無咎正在四處張望,忽而覺著惡臭撲鼻。這才發覺數十丈寬的河中,竟然緩緩流淌著烏黑而又粘稠的東西,與其說是河流,倒不如說是泥漿更為貼切。而王弼與陸誌渾然無事,他忙跟著催動靈力並屏息凝神。
如今體內的丹田氣海運轉不息,使得五髒六腑與四肢百骸自成天地,即便不用口鼻喘息,也不虞窒息的憋悶。而早在逃出靈霞山的時候,便有察覺,隻因當時不懂,沒做留意,若是回頭想去,那一路的驚心動魄中,倒有頗多的玄機!
“此處便是龍箕灘,且溯流而上,尋機過河,便可穿越此界而抵達龍尾原。而河中的汙泥含有劇毒,觸碰不得。”

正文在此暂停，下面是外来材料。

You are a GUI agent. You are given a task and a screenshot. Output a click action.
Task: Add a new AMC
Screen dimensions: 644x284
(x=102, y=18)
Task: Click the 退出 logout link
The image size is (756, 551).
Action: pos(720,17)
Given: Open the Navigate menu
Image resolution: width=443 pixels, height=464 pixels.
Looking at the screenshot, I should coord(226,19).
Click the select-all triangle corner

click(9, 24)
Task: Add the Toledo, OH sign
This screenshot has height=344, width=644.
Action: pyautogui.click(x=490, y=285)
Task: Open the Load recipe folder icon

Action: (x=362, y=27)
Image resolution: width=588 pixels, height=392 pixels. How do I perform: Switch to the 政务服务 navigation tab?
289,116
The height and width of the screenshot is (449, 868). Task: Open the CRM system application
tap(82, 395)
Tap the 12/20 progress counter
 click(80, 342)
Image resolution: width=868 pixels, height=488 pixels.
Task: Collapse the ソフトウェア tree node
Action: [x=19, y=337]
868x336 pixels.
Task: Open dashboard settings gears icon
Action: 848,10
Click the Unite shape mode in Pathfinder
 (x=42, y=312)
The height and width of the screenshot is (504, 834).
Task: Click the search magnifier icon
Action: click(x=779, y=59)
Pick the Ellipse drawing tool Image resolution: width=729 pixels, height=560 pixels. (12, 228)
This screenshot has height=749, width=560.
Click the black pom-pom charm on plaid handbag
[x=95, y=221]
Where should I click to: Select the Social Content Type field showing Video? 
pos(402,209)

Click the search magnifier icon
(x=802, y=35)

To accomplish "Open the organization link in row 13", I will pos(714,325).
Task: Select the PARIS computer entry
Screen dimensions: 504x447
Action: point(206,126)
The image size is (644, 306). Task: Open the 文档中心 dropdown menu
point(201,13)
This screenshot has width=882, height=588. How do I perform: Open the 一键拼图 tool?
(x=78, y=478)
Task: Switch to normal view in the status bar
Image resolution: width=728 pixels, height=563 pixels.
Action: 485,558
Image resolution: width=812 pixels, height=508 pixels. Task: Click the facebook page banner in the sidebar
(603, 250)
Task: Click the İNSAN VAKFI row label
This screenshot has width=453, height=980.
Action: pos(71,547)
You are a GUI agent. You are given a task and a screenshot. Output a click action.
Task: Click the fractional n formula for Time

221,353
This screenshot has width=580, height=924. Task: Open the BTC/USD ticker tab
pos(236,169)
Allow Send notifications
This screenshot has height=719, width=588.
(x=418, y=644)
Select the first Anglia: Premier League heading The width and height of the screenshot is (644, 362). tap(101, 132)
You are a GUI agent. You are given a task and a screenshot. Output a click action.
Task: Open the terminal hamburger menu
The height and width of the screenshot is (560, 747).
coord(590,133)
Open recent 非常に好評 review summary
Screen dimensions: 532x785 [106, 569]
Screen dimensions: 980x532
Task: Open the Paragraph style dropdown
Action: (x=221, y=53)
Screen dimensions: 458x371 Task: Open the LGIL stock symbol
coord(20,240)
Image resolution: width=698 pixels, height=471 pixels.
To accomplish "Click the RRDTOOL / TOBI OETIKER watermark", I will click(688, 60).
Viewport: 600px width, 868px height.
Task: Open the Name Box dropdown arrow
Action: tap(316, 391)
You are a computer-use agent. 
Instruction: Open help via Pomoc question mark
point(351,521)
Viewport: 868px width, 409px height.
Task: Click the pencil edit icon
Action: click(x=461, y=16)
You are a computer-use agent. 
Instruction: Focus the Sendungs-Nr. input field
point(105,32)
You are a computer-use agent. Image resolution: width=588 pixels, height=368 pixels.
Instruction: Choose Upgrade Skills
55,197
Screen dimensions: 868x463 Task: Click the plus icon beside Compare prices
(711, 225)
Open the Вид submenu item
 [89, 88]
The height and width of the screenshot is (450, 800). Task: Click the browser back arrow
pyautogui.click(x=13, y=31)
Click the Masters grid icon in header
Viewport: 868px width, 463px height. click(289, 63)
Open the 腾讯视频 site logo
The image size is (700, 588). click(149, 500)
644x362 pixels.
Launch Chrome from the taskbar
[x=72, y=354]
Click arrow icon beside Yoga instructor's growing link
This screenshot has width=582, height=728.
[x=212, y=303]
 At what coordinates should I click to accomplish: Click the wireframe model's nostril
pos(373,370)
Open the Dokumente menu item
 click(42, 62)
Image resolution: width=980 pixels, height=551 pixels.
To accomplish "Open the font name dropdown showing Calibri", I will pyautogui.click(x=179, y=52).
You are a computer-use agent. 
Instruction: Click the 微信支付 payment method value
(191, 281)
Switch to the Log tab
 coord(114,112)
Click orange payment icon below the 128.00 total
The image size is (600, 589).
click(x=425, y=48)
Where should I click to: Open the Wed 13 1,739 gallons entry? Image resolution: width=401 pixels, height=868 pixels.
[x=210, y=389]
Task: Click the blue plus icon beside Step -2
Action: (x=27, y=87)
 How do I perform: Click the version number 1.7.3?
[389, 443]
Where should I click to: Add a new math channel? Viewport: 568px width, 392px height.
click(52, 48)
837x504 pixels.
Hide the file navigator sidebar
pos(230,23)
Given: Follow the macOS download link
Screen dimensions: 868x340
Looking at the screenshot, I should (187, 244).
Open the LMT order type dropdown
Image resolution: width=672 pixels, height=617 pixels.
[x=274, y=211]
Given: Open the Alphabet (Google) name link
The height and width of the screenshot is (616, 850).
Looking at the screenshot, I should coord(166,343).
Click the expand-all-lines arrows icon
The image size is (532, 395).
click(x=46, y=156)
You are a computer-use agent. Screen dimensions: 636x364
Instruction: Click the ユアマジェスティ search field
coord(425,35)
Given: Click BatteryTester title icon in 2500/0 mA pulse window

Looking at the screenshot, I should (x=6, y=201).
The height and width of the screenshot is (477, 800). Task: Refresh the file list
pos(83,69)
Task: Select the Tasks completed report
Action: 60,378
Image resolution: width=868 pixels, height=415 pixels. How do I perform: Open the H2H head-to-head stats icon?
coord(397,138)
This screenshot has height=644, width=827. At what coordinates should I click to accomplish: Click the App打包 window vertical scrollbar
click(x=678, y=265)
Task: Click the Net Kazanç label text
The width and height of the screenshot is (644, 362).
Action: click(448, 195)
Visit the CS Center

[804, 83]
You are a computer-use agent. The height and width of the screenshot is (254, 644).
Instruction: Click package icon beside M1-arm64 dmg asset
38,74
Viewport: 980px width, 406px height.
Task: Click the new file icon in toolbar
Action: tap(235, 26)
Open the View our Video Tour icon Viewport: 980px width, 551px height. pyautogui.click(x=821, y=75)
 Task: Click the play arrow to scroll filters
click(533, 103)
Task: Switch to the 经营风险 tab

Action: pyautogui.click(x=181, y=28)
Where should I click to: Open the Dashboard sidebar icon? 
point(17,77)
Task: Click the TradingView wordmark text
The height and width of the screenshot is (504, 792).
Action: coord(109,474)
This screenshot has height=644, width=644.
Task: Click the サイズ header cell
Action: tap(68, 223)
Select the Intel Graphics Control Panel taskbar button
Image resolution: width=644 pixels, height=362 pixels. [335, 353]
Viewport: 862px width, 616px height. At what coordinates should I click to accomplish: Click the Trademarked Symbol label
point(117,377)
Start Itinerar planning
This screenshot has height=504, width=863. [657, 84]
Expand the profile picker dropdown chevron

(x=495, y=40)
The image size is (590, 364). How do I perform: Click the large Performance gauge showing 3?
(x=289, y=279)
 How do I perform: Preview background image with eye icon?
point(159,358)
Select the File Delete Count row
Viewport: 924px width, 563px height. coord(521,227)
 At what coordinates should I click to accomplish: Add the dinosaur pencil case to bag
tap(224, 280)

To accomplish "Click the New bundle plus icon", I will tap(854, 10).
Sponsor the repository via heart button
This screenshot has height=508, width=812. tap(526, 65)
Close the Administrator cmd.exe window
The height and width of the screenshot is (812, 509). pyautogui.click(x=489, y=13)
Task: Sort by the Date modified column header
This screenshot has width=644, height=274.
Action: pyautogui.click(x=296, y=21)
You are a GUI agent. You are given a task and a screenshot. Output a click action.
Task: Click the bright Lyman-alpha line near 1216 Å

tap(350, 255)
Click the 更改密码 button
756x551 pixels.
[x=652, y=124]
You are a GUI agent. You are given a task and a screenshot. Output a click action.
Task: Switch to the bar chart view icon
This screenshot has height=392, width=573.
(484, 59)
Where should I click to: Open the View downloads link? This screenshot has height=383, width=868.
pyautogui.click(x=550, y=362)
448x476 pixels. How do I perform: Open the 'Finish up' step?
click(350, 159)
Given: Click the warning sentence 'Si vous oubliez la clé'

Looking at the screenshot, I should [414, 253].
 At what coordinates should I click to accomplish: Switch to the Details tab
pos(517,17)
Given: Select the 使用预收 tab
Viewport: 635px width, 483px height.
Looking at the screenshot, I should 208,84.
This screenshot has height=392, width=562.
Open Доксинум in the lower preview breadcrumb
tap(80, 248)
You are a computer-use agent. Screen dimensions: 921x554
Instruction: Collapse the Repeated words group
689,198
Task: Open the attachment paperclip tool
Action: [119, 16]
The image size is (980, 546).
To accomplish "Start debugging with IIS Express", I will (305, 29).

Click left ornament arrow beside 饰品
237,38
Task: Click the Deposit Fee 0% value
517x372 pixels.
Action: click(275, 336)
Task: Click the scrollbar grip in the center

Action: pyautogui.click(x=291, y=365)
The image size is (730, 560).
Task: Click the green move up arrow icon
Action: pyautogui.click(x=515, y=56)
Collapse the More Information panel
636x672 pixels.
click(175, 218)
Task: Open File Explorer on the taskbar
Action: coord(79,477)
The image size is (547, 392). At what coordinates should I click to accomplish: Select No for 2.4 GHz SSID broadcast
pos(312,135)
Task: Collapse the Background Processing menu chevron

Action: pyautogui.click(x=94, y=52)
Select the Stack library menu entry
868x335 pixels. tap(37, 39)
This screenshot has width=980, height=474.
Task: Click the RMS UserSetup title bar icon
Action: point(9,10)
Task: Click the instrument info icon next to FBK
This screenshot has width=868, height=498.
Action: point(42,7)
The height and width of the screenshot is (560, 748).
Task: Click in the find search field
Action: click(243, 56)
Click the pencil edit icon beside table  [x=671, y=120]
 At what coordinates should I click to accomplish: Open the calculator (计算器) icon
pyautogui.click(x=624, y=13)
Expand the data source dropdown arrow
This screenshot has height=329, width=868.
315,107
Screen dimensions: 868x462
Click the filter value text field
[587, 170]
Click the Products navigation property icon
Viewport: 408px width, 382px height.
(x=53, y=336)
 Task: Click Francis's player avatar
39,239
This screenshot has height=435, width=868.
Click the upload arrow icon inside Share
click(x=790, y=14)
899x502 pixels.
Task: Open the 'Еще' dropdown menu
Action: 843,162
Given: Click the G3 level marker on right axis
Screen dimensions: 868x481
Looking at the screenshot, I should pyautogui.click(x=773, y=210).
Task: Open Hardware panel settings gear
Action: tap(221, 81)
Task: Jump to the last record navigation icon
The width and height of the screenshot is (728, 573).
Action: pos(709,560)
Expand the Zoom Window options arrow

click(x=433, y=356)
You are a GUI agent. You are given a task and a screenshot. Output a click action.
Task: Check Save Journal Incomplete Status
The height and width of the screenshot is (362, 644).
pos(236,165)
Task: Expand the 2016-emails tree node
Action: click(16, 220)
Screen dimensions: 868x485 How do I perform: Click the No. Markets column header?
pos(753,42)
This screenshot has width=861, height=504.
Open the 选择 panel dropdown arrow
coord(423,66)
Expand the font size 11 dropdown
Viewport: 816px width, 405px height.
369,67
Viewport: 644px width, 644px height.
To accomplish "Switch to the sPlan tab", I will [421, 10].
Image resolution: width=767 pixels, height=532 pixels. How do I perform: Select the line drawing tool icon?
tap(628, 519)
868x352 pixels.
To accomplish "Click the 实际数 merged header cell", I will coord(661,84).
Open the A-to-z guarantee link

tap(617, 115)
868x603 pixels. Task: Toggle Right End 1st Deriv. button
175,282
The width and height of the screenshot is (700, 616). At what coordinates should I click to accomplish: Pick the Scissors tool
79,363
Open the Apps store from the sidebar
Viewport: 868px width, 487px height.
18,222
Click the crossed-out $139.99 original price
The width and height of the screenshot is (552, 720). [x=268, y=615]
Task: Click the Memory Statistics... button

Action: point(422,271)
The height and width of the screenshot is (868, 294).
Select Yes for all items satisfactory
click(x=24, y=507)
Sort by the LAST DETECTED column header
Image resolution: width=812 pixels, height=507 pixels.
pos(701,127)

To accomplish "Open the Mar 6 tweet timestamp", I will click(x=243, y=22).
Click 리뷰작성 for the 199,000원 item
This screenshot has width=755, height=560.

王弼在出聲示意,陸誌跟著招呼道:“何師兄,這邊請!”
這兩位古劍山的弟子,或許與同門來往甚少,恰見“何師兄”為人隨和,便漸漸少了戒心。而無咎則是從善如流道:“嘿嘿,同行、同行……”
左岸往前,漸趨漸高。
三人循著岸邊一路疾行,不知覺間便已到了二、三十裏外。
行到此處,河流漸窄。再去不多遠,曾經寬達數十丈的河流,隻剩下四、五丈,稍加施展身形便可飛渡。淺而易見,此處便是穿越龍箕灘的最佳所在。
王弼與陸誌卻慢慢停了下來,回頭示意:“何師兄……”
身為“何師兄”的無咎正在不慌不忙而行,並打量著四周的情景。
天光依舊是睜不開眼的模樣,晦暗而又低沉。所在的山坡盡頭,猶然黑漆漆的神秘莫測。風雨歇了,而陣陣的寒意卻從遠處湧來,並撕扯著、肆虐著這片泥濘之地。還有那河流中緩慢翻湧的烏黑泥漿,以及莫名的惡臭,直叫人無從忍耐而心生絕望。或許隻有跨越飛奔而去,才能及早擺脫眼前的困境。
不過,前方河流窄處,竟然站著四位古劍山的弟子,或是灰袍、或是青衣,卻均戴著金晶麵罩,並收起身份令牌,各自相貌、修為不祥。
此時,那四人分別守在兩岸,並由其中一位身著土色長袍的壯漢拋出類似漁網的東西。隨著法力加持,漁網罩向河中,繼而汙泥翻湧,臭浪滔天。接著收網上岸,又淩空一抖,竟是抖落出一顆拇指大小的靈石,在岸邊晶光閃動。他上前拾起靈石,與三位同伴得意大笑:“哈哈!傳說龍箕灘下藏有靈石,隻須青絲網或可打撈一二。果不其然,你我此番收獲頗豐!”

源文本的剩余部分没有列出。